In contatto con Dio, la teologia "india" – Por Fabrizio Mastrofini
Per cinque giorni i delegati
dalle diverse diocesi discutono di «teologia india» e cercano di individuare
delle linee di azione. Perché quella delle popolazioni autoctone è una realtà
che l’America Centrale e Latina non può permettersi di ignorare. Soprattutto
sul piano politico, come dimostrano i casi della Bolivia e del Venezuela, con
presidenti che hanno fatto della causa indigenista una bandiera. O anche in
Brasile, dove la Chiesa ha una lunga tradizione di difesa delle popolazioni
indigene.
Sul piano della riflessione
teologica la situazione è più delicata. Negli anni Settanta, quando nasce, la
«teologia indigena» viene letta come una delle versioni della «teologia della
liberazione» e dunque analizzata con sospetto. Con il trascorrere degli anni si
attenuano le discussioni di principio, si approfondisce il lavoro di ricerca
dei teologi e grazie all’impegno di diversi vescovi il giudizio negativo
comincia a cambiare.
In fondo l’idea è semplice. Anzi le due
idee di fondo.
Primo: Come spiega il teologo Eleazar Lopez Hernandez,
messicano, il più conosciuto nome della «teologia indigena», la definizione non
è una rivendicazione contro qualcosa o qualcuno, visto che il primo a parlarne
è stato addirittura il frate domenicano Bartolomeo de las Casas, deciso critico
dello sterminio sistematico delle
popolazioni locali.
Secondo: si tratta di riconoscere che le popolazioni
indigene hanno una visione profondamente religiosa della realtà e della vita.

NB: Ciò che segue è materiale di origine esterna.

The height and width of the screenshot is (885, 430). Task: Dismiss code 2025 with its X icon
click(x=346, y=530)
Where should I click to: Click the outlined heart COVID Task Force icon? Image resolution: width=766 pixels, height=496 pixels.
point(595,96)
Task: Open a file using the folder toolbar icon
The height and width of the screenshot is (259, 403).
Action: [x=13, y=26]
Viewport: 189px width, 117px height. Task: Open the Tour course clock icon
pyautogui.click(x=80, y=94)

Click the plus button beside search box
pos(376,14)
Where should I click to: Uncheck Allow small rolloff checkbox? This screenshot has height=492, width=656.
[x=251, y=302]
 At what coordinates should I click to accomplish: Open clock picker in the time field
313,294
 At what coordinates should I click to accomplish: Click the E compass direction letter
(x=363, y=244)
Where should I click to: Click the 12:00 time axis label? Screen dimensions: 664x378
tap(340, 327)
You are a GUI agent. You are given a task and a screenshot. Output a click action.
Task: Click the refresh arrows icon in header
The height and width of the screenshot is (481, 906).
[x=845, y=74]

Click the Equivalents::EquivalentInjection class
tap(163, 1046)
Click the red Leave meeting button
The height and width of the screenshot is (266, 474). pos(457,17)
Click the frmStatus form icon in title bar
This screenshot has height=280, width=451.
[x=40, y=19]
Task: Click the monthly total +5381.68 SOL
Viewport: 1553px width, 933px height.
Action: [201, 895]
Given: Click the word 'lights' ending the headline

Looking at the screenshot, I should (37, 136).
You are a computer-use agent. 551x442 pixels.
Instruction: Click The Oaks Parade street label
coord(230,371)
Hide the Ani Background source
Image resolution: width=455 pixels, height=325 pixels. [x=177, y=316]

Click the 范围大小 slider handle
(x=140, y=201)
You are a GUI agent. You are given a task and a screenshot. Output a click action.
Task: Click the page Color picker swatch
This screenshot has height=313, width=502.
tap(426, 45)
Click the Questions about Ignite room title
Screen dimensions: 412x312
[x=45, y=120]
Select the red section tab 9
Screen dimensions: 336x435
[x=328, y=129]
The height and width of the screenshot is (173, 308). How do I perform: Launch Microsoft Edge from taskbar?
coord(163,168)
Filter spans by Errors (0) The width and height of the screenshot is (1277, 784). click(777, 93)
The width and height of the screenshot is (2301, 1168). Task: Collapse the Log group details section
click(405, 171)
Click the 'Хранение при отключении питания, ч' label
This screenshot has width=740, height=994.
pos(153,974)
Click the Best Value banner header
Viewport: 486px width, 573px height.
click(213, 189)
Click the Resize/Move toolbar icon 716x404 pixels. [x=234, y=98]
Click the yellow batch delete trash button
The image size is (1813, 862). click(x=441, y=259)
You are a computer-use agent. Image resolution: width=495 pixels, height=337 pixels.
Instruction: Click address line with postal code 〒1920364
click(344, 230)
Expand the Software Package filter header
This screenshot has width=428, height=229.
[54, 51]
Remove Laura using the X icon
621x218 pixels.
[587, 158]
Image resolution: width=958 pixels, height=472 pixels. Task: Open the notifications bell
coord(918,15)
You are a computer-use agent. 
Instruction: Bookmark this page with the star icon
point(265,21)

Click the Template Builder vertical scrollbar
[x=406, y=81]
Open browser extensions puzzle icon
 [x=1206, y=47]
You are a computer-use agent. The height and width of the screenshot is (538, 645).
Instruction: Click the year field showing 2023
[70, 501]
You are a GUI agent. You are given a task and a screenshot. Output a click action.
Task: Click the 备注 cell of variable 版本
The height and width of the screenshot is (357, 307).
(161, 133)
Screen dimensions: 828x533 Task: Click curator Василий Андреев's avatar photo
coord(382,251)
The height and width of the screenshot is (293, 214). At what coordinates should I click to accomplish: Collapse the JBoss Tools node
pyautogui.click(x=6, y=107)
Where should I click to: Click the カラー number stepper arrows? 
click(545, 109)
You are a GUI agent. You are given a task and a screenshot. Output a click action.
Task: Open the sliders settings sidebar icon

Espressa certo secondo le idee forse ingenue del passato. Tuttavia si tratta di
una visione profondamente religiosa con cui la teologia della Chiesa deve fare
i conti, riconoscendone la bontà ed avviando un vero e proprio dialogo
interreligioso.
Quindi la realtà culturale delle
popolazioni indigene, compresa la religione, non va cancellata bensì
riscoperta, valorizzata, esplorata. Tanto è vero che in Messico esiste un
dipartimento dei vescovi dedicato alla teologia indigena addirittura dal 1988.
Lo stesso accade in altre Conferenze episcopali (Brasile, ad esempio). E di
«teologia indigena» parlano le dichiarazioni finali delle assemblee dei vescovi
del Celam.
Allora a Città del Messico, in
questi giorni, si discuterà della realtà delle popolazioni indigene, spesso
emarginate, e di come valorizzare il loro apporto culturale e sociale. E come
la Chiesa potrà farsi interprete delle loro richieste verso tutta la società
civile. Secondo le statistiche, nei diversi paesi dell’America Latina e
Centrale le popolazioni indigene (522 gruppi diversi) assommano a oltre 28
milioni. Di questi ben 9,5 solo in Messico.